Directions
Your copy should begin at the line containing "961x388 pixels. How" and end at the last line of the records below, matching each line exactly and leaving out pictures.

[Items from a dataset]
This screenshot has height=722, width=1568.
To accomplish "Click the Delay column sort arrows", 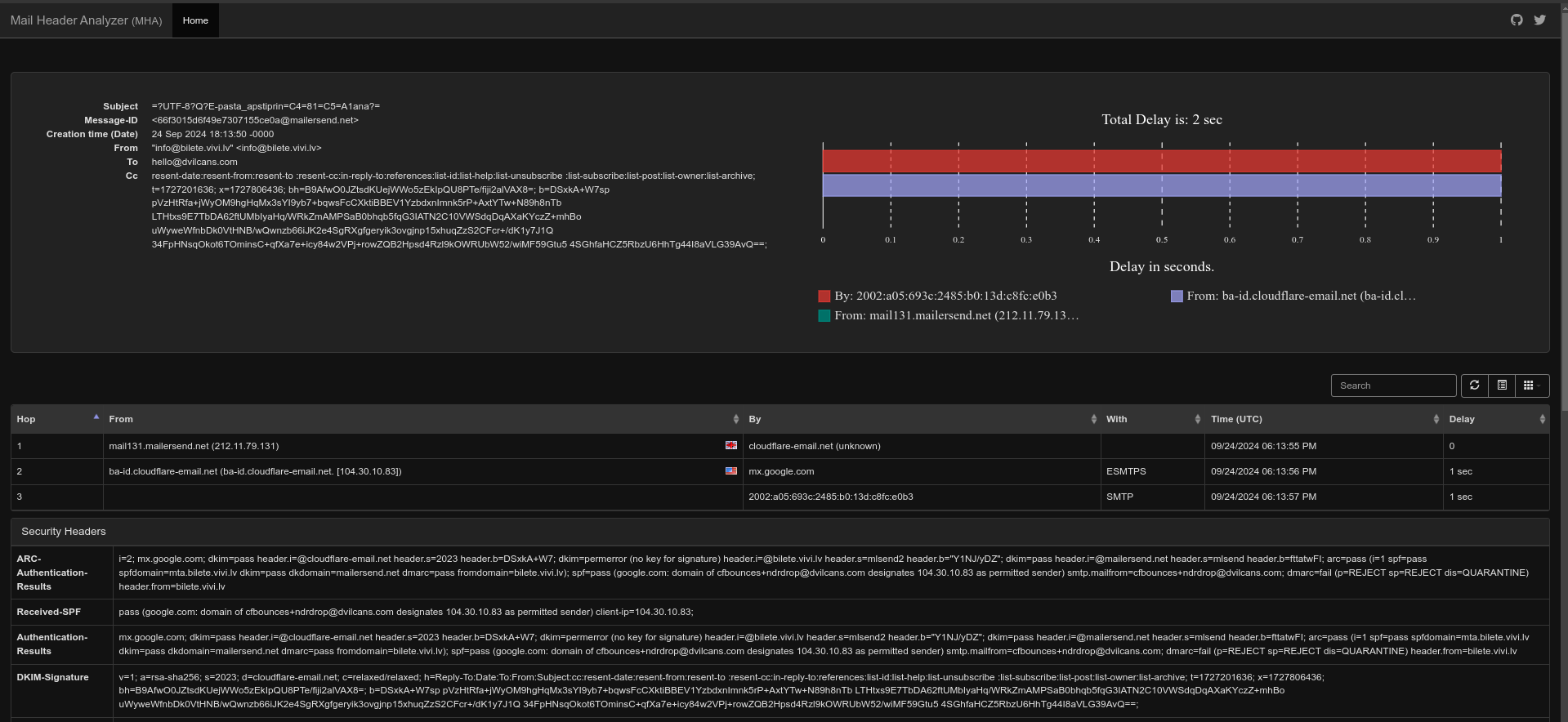I will pyautogui.click(x=1542, y=419).
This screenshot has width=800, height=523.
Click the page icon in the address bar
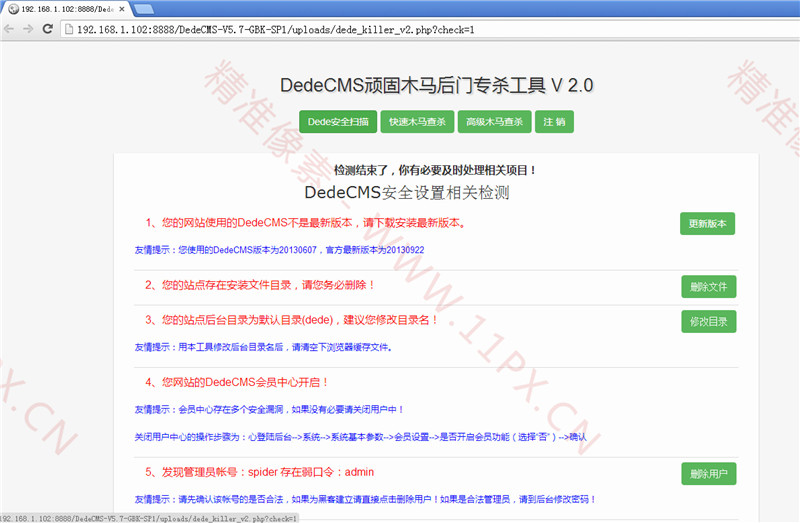pyautogui.click(x=68, y=29)
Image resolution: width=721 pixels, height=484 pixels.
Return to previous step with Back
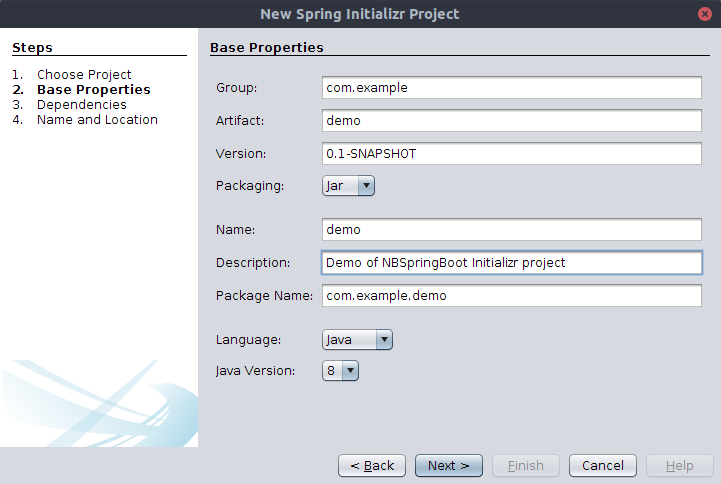coord(372,466)
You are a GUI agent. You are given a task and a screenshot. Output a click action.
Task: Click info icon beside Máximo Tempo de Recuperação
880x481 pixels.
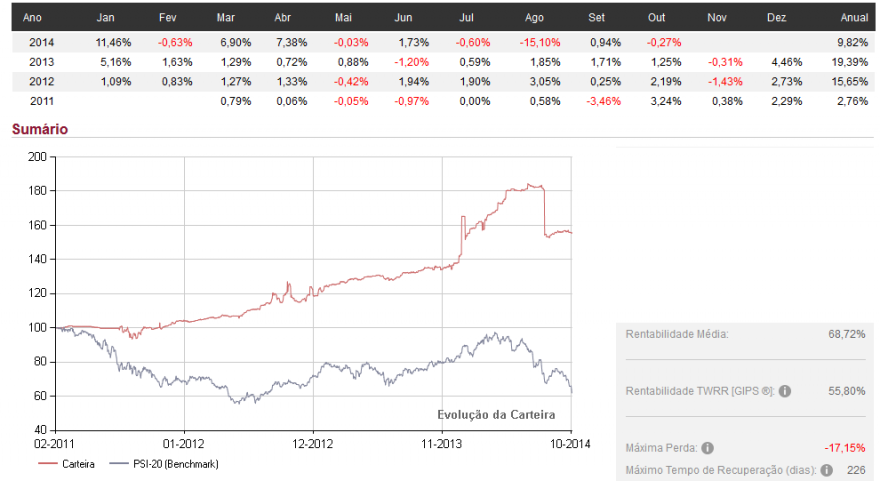(x=826, y=470)
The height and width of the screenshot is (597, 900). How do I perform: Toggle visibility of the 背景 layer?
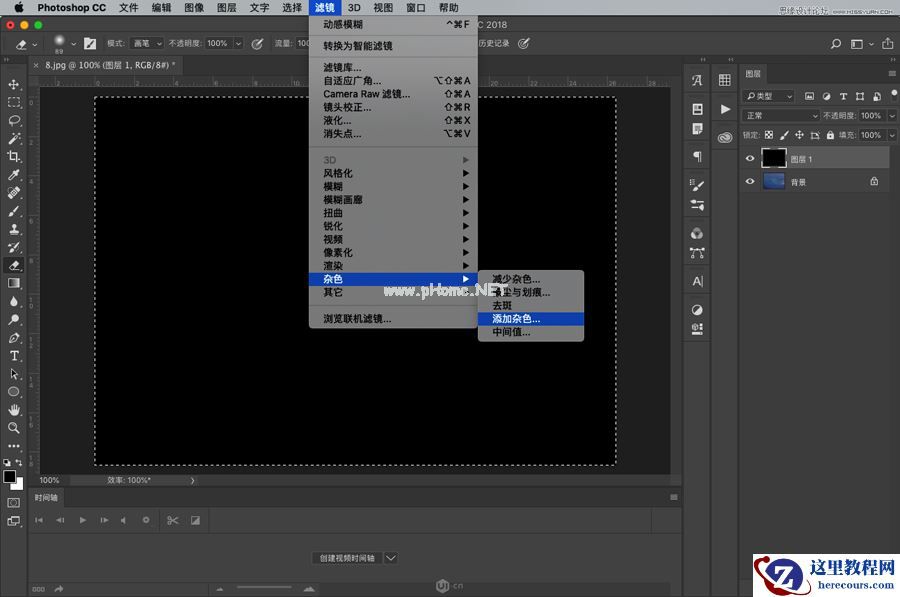click(750, 182)
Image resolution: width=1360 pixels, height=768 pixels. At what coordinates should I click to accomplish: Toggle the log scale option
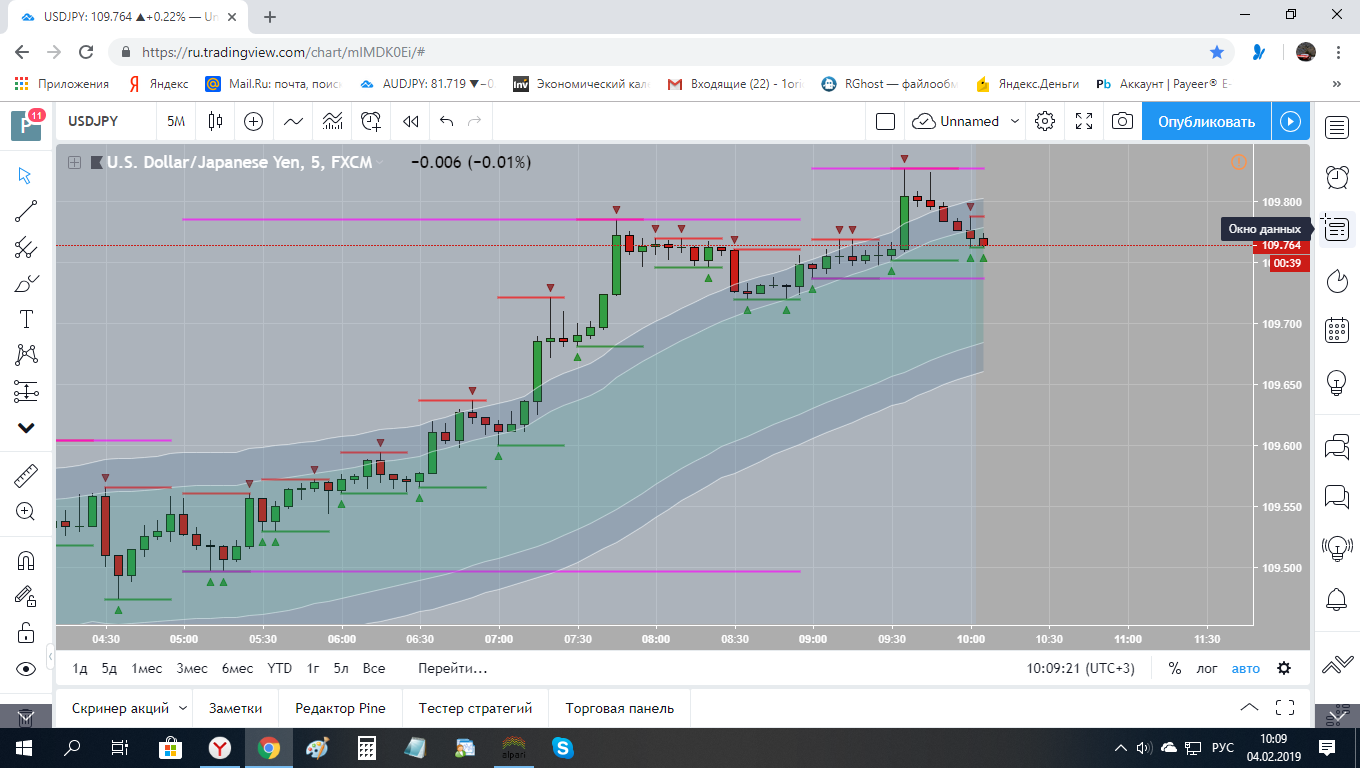click(1207, 669)
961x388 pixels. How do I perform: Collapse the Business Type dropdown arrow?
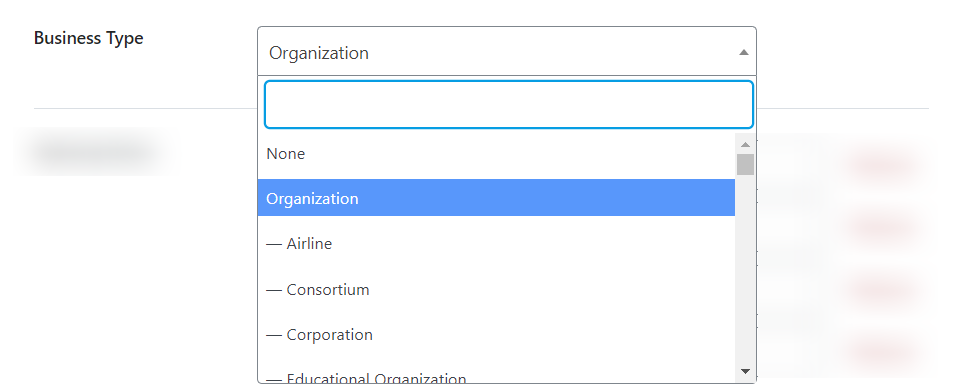click(743, 53)
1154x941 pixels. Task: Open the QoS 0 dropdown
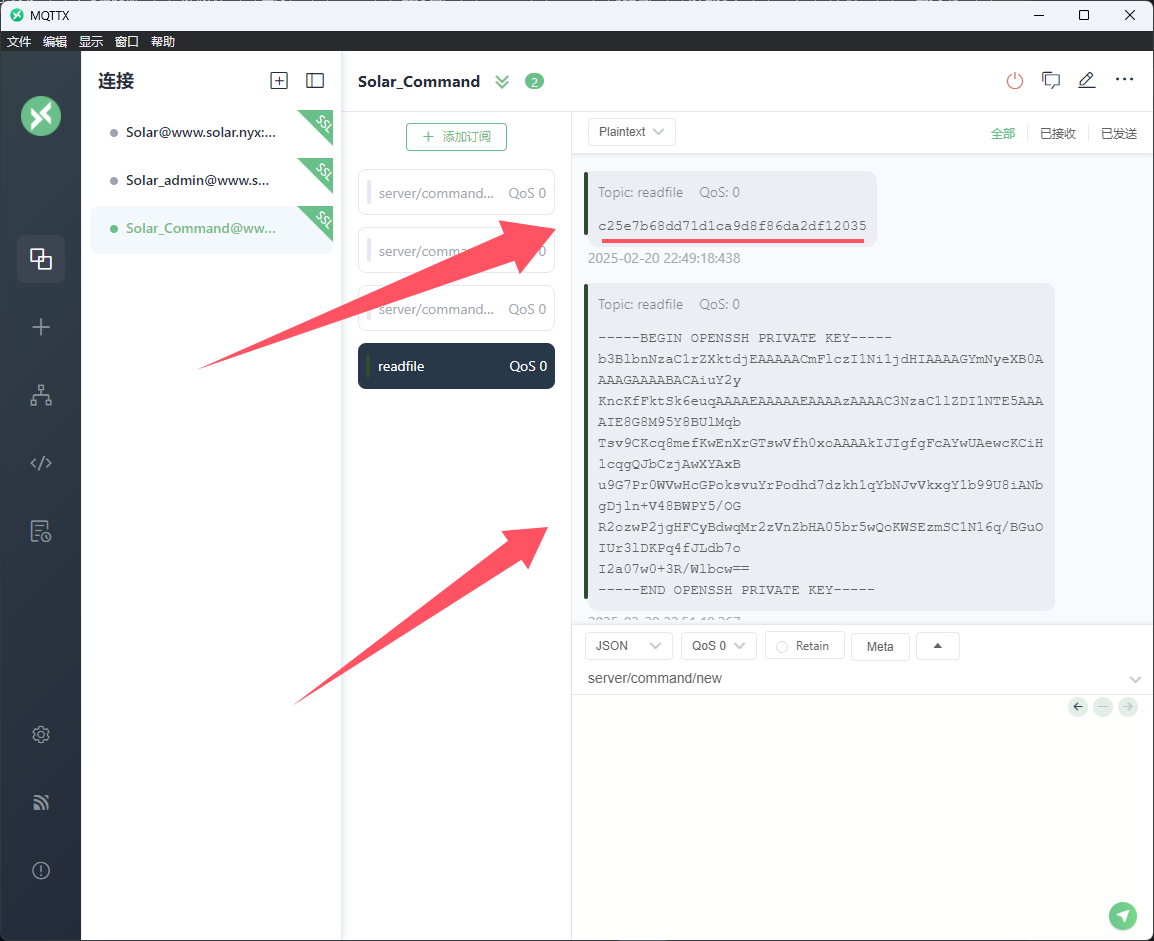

Solution to this problem
961x388 pixels. How do I perform: Collapse the Business Type dropdown arrow?
click(743, 53)
1154x941 pixels. Task: Open the QoS 0 dropdown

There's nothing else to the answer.